Yesterday, on twitter, I was asked by Mary Collins, Hunt’s wife, whether I thought he was misogynist. I said no and I don’t believe that it is. It’s true that I had used that word in a single tweet, long since deleted, and that was wrong. I suspect that I felt at the time that it sounded like a less harsh word than sexist, but it was the wrong word and I apologised for using it.
So do I believe that Tim Hunt is sexist? No I don’t. But his remarks both in Korea and earlier were undoubtedly sexist. Nevertheless, I don’t believe that, as a person, he suffers from ingrained sexism. He’s too nice for that. My interpretation is that (a) he’s so obsessive about his work that he has little time to think about political matters, and (b) he’s naive about the public image that he presents, and about how people will react to them. That’s a combination that I’ve seen before among some very eminent scientists.
In fact I find myself in almost complete agreement with Mary Collins, Hunt’s wife, when she said (I quote the Observer)
“And he is certainly not an old dinosaur. He just says silly things now and again.” “Collins clutches her head as Hunt talks. “It was an unbelievably stupid thing to say,” she says. “You can see why it could be taken as offensive if you didn’t know Tim. But really it was just part of his upbringing. He went to a single-sex school in the 1960s.”
Nevertheless, I think it’s unreasonable to think that comments such as those made in Korea (and earlier) would not have consequences, "naive" or not, "joke" or not, "upbringing" or not,
It’s really not hard to see why there were consequences. All you have to do is to imagine yourself as a woman, applying for a grant or fellowship, and realising that you’d be judged by Hunt. And if you think that the reaction was too harsh, imagine the same words being spoken with "blacks", or "Jews" substituted for "women". Of course I’m not suggesting for a moment that he’d have done this, but if anybody did, I doubt whether many people would have thought it was a good joke.
9 November 2015
An impressively detailed account of the Hunt affair has appeared. The gist can be inferred from the title: "Saving Tim Hunt
The campaign to exonerate Tim Hunt for his sexist remarks in Seoul is built on myths, misinformation, and spin". It was written by Dan Waddell (@danwaddell) and Paula Higgins (@justamusicprof). It is long and it’s impressively researched. it’s revealing to see the bits that Louise Mensch omitted from her quotations. I can’t disagree with its conclusion.
"In the end, the parable of Tim Hunt is indeed a simple one. He said something casually sexist, stupid and inappropriate which offended many of his audience. He then confirmed he said what he was reported to have said and apologised twice. The matter should have stopped there. Instead a concerted effort to save his name — which was not disgraced, nor his reputation as a scientist jeopardized — has rewritten history. Science is about truth. As this article has shown, we have seen very little of it from Hunt’s apologists — merely evasions, half-truths, distortions, errors and outright falsehoods.
"
8 April 2017
This late addition is to draw attention to a paper, wriiten by Edwin Boring in 1951, about the problems for the advancement of women in psychology. It’s remarkable reading and many of the roots of the problems have hardly changed today. (I chanced on the paper while looking for a paper that Boring wrote about P values in 1919.)

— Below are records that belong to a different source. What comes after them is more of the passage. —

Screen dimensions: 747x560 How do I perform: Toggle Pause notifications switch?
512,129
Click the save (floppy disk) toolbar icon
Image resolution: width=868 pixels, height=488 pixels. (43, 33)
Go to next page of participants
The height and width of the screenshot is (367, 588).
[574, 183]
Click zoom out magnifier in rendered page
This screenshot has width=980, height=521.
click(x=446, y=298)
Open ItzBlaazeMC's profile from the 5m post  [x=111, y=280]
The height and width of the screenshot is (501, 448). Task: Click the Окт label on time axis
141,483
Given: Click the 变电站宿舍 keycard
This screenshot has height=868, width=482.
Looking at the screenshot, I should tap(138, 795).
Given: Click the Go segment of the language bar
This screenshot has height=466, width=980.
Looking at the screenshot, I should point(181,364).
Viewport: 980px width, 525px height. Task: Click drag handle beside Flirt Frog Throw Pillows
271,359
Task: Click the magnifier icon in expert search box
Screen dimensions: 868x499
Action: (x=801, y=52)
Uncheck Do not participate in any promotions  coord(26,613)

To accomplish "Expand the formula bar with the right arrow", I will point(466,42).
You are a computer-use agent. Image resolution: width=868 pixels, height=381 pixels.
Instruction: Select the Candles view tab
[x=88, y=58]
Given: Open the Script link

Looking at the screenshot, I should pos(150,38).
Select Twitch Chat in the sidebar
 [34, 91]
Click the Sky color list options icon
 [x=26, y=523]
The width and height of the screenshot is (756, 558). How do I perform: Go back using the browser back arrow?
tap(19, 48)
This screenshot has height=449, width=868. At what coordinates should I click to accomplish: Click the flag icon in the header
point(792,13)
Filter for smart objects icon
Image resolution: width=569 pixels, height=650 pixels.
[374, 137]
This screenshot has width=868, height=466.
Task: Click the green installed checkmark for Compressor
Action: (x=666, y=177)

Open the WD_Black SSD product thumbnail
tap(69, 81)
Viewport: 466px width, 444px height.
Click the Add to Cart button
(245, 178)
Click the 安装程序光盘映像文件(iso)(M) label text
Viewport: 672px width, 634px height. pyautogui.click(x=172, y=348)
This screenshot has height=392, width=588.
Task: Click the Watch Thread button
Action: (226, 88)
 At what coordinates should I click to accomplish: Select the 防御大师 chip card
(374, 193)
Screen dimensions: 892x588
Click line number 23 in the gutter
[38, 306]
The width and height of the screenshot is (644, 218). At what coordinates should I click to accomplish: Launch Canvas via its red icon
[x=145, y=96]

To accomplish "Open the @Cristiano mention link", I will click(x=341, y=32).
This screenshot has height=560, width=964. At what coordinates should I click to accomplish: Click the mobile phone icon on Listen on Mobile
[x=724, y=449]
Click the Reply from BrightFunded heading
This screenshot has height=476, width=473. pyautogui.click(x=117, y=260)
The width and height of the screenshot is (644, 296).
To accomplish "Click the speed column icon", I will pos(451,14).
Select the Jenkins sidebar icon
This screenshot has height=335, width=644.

Here is a quotation from the conclusions.
“Here then is the Woman Problem as I see it. For the ICWP or anyone else to think that the problem.can be advanced toward solution by proving that professional women undergo more frustration and disappointment than professional men, and by calling then on the conscience of the profession to right a wrong, is to fail to see the problem clearly in all its psychosocial complexities. The problem turns on the mechanisms for prestige, and that prestige, which leads to honor and greatness and often to the large salaries, is not with any regularity proportional to professional merit or the social value of professional achievement. Nor is there any presumption that the possessor of prestige knows how to lead the good life. You may have to choose. Success is never whole, and, if you have it for this, you mayhave to give it up for that.”
I had never intended to write about climate. It is too far from the things I know about. But recent events have unleashed a Palin-esque torrent of comments from people who clearly know even less about it than I do. In any case, it provides a good context to think about trust in science, |
My interest in it, apart from little matters like the future of the planet, lies in the reputation of science and scientists.
I have been going on for years now about the lack of trust in science, and the extent to which it is a self-inflicted problem. The latest reactions to the developments at the University of East Anglia and the IPCC may show the nature of the problem with dreadful clarity,
Many of us came into science because, apart from the sheer beauty of nature, it seemed like one of the few honest ways of earning a living. Most scientists that I know still think like that, but recent
events invite some reexamination of honesty in science.
How dishonest is science?
The first thing to say is that I have never come across anything in my own field that would qualify as fraud, or even dishonest. I did once have a visit from a rather distressed postdoc (not in my area of work) who felt pressurised by her boss into putting an interpretation on her work that she did not agree with. In the end, the bit of work in question was left out of the paper. That could be held to be dishonest, in that the omission wasn’t mentioned, but it could also be held that the omitted result was too ambiguous to contribute much to the paper. It was just short of the point where I’d have felt compelled to do something about it. But only just. That is about the worst thing I’ve encountered in a lifetime.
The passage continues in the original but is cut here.